-- What is asked --
Revise the data between the lines holding "You are a GUI" and "Image resolution: width=450", inclusive: reproduce those lines with "Yearly Overview" changed to "Annual Summary" and everything else left as is.

* begin Excerpted data *

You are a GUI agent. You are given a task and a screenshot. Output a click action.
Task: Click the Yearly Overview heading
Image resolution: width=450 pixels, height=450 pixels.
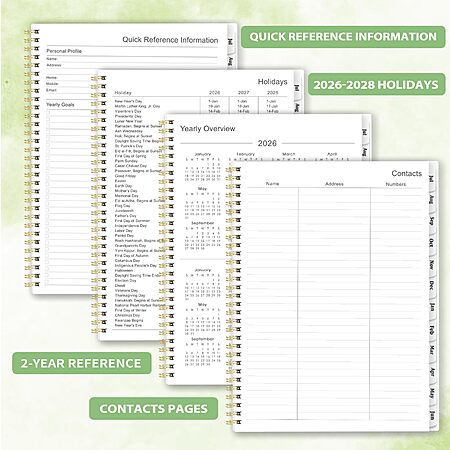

* end Excerpted data *
* begin Excerpted data *

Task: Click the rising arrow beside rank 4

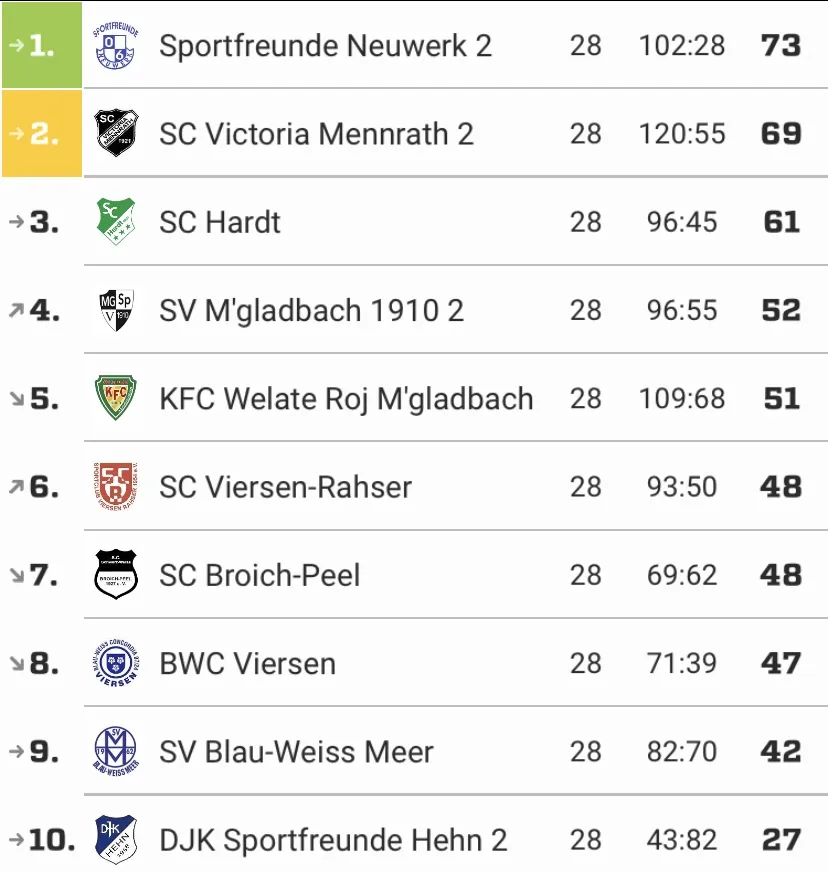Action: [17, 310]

* end Excerpted data *

-- Exercise answer --
You are a GUI agent. You are given a task and a screenshot. Output a click action.
Task: Click the Annual Summary heading
Image resolution: width=450 pixels, height=450 pixels.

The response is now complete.